2000-01-28 Thread Kevin Dalley
Yes, there was a bad NMU to findutils just before the freeze.  4.1-37
fixes this problem.

John Bagdanoff <[EMAIL PROTECTED]> writes:

> I've noticed this the last few days with both slink to potato upgrade and a 
> fresh
> potato install on another drive.  The problem looks like the latest findutils
> package.  I downgraded to the slink findutils which fixed the problem.
> 
> John
> 
> Svante Signell wrote:
> 
> > Hello,
> >
> > Sometime during updates from slink to potato the locate database is
> > not updated any longer. Anacron is running after a reboot, but the
> > updatedb does not locate recent files. Can somebody enlightenment me
> > how things are workingtogether:
> > find, locate, update, updatedb, anacron and cron.


-- 
Kevin Dalley
[EMAIL PROTECTED]


Re: Locate question

2000-01-25 Thread John Bagdanoff
I've noticed this the last few days with both slink to potato upgrade and a 
fresh
potato install on another drive.  The problem looks like the latest findutils
package.  I downgraded to the slink findutils which fixed the problem.

John

Svante Signell wrote:

> Hello,
>
> Sometime during updates from slink to potato the locate database is
> not updated any longer. Anacron is running after a reboot, but the
> updatedb does not locate recent files. Can somebody enlightenment me
> how things are workingtogether:
> find, locate, update, updatedb, anacron and cron.
>
> Svante Signell
>
> --
> Unsubscribe?  mail -s unsubscribe [EMAIL PROTECTED] < /dev/null


Re: Locate question

2000-01-24 Thread Paul J. Keenan
On Mon, Jan 24, 2000 at 10:13:42PM +0100, Svante Signell wrote:
> Hello,
> 
> Sometime during updates from slink to potato the locate database is
> not updated any longer. Anacron is running after a reboot, but the
> updatedb does not locate recent files. Can somebody enlightenment me
> how things are workingtogether:
> find, locate, update, updatedb, anacron and cron.
> 
> Svante Signell

cron runs all entries in /etc/cron.d, which includes
/etc/cron.d/anacron.  This contains log entries which frequently invoke
anacron.

anacron uses timestamp information from /var/spool/anacron/* to decide
when to run the daily, weekly and monthly jobs, which are stored in
/etc/cron.(daily|weekly|monthly).

/etc/cron.daily/find is run each day by anacron by virtue of being
in the /etc/cron.d directory.  It contains the updatedb command.

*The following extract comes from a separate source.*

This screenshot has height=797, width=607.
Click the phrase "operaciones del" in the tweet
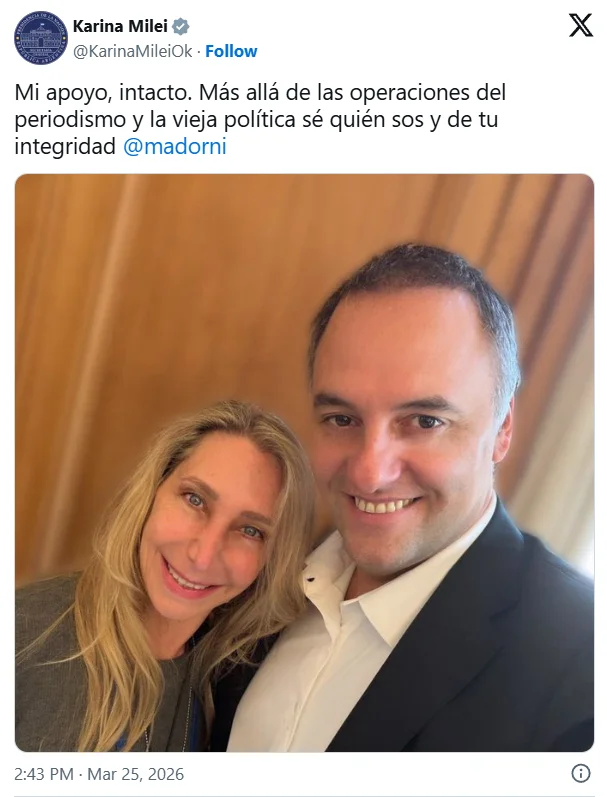[428, 93]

locate uses the information produced by updatedb for fast file
searches.

A find command can be used for the same task as locate, but slower.
Find has a million and one options for specialised searches, though.

update is a command to periodically flush filesystem buffers, so I
think you might be onto a red herring here ... :-)

HTH.

-- 
Regards,
Paul


Locate question

2000-01-24 Thread Svante Signell
Hello,

Sometime during updates from slink to potato the locate database is
not updated any longer. Anacron is running after a reboot, but the
updatedb does not locate recent files. Can somebody enlightenment me
how things are workingtogether:
find, locate, update, updatedb, anacron and cron.